Various forms of license exist, ranging from standard licenses like Creative Commons to bespoke restrictive data licenses. Standard licenses are available which will be suitable for most research projects but you need to make yourself familiar with the options available. Here are some examples:
- Creative Commons provides a range of licenses that are used widely but were not designed for data specifically. The CC BY-NC-SA licence (Creative Commons Attribution-NonCommercial-ShareAlike) lets others share, remix, tweak, and build upon your work non-commercially, as long as they credit you and license their new creations under the identical terms.
- Open Data Commons (ODC) offer two licenses which are better suited to research data than Creative Commons.
- Open Government Licence (pdf): Suitable for UK public sector databases and datasets.
The majority of these licences have been designed to enable open sharing of data. If you are working with a dataset that cannot be made available under an open licence (eg it contains 3rd party rights that cannot be made freely available), you will need to produce a Data Transfer Agreement tailored to the specific needs of your work.

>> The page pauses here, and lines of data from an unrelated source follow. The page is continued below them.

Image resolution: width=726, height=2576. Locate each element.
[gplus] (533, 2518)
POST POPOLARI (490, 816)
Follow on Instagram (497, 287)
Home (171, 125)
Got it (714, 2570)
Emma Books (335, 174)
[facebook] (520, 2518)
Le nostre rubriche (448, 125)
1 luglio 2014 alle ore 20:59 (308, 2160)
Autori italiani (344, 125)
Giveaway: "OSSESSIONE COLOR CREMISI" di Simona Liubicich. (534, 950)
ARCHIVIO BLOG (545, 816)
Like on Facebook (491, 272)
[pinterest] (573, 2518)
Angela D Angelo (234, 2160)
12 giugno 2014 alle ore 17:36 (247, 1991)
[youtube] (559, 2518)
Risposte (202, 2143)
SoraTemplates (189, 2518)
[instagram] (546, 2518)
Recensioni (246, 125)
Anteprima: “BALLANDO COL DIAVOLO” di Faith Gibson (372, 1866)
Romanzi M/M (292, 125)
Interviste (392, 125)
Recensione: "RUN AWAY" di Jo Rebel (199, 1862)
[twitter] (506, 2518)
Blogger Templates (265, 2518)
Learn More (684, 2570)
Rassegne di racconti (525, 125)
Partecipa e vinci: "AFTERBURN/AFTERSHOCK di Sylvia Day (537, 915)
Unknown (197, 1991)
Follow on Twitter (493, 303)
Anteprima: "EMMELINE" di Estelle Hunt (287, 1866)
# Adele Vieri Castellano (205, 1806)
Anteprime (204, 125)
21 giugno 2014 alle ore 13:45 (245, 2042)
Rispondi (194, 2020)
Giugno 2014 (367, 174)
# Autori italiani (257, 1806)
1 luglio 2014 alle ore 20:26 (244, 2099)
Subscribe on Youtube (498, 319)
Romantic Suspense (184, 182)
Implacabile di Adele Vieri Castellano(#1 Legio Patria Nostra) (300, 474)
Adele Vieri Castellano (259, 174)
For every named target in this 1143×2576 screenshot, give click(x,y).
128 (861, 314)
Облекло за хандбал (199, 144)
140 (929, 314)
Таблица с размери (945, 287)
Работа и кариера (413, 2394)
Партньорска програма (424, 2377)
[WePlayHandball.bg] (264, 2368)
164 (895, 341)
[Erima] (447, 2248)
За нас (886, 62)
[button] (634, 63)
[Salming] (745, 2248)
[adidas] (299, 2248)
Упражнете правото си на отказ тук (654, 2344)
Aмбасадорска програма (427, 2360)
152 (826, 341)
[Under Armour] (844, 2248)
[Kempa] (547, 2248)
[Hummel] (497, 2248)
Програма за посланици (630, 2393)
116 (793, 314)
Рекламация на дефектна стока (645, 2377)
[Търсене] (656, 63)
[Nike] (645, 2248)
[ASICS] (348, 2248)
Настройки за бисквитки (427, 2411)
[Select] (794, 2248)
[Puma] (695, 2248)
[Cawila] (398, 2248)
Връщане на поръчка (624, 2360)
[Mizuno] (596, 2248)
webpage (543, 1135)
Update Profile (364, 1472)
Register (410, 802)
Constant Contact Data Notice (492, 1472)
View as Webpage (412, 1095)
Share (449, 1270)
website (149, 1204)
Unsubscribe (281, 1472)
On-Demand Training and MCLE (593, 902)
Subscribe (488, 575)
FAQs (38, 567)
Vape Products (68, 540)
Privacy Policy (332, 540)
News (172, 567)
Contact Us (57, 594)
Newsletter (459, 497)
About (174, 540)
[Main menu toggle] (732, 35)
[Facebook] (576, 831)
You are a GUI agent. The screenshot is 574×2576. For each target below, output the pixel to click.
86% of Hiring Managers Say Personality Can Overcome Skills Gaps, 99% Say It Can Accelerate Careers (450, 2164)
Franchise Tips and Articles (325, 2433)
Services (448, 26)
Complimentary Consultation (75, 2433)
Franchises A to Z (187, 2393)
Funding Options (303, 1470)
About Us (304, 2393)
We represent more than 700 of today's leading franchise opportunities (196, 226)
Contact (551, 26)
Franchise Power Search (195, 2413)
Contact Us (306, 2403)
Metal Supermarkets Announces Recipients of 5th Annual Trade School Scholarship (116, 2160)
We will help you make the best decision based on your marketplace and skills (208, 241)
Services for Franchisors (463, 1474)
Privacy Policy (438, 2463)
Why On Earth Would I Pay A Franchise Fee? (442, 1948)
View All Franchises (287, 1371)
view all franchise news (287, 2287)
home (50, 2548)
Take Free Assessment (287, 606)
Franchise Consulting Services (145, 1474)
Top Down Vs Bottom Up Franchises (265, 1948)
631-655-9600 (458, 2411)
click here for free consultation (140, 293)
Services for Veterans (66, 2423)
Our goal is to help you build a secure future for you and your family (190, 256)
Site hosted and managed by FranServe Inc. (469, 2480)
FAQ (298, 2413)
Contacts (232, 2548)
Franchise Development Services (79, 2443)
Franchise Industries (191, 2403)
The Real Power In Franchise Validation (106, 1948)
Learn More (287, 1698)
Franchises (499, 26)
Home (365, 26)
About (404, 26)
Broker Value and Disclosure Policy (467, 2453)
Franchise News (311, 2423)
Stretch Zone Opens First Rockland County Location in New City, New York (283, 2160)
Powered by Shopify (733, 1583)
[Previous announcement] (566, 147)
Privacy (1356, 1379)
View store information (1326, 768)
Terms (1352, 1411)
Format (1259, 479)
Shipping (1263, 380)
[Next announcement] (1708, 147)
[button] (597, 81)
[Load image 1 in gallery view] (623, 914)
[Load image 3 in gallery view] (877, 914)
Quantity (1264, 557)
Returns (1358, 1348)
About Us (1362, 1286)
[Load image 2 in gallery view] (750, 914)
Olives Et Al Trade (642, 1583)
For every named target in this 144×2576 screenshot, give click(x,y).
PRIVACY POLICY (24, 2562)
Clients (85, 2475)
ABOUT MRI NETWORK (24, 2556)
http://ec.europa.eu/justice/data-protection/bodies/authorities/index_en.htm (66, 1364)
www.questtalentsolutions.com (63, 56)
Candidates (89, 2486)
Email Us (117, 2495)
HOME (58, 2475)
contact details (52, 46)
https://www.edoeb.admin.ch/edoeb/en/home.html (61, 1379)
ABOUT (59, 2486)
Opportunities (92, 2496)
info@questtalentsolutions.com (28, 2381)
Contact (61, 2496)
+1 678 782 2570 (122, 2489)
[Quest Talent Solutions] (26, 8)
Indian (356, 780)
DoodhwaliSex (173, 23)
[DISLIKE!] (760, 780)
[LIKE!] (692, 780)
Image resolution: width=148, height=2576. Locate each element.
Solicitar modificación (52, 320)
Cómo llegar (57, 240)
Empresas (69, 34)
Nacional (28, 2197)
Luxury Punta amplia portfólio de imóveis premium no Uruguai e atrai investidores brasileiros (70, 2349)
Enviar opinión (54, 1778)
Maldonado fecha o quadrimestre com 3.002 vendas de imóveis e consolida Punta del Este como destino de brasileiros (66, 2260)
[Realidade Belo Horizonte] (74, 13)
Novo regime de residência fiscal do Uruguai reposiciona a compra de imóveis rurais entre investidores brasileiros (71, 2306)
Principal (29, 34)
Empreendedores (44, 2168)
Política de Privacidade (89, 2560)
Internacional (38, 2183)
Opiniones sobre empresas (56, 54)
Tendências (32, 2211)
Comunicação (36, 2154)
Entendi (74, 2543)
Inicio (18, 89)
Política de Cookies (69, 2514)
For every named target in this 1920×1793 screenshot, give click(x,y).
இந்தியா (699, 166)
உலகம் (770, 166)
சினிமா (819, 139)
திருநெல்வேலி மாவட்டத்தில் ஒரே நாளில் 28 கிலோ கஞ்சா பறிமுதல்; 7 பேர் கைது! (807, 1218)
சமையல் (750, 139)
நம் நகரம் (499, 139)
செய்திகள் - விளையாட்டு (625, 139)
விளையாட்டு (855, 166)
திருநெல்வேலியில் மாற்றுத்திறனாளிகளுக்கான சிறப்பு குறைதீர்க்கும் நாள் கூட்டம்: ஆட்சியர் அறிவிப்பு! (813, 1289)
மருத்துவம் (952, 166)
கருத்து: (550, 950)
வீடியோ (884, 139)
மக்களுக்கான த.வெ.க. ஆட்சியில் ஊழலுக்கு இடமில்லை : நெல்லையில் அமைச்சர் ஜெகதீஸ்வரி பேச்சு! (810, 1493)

Open Source Software Licenses
All open source licences allow other people to take the source code for your software and modify it, as long as they give credit to you as an author. Popular and widely used open source software licenses are:
- Apache License 2.0
- BSD 3-Clause "New" or "Revised" license
- BSD 2-Clause "Simplified" or "FreeBSD" license
- GNU General Public License (GPL)
- GNU Library or "Lesser" General Public License (LGPL)
- MIT license
- Mozilla Public License 2.0
- Common Development and Distribution License
- Eclipse Public License
Please note that all open source licenses will allow the commercial use of your code. If you want to maintain control about commercial use of the software you can consider multiple licensing (DCC guide).
The Digital Curation Centre (DCC) has published an extensive guide on how to license data:
Ball, A. (2012). ‘How to License Research Data’. DCC How-to Guides. Edinburgh: Digital Curation Centre.
Another good overview including a table of licence types:
Korn, N., Oppenheim, C. (2011). ‘Licensing Open Data: A Practical Guide’ (pdf).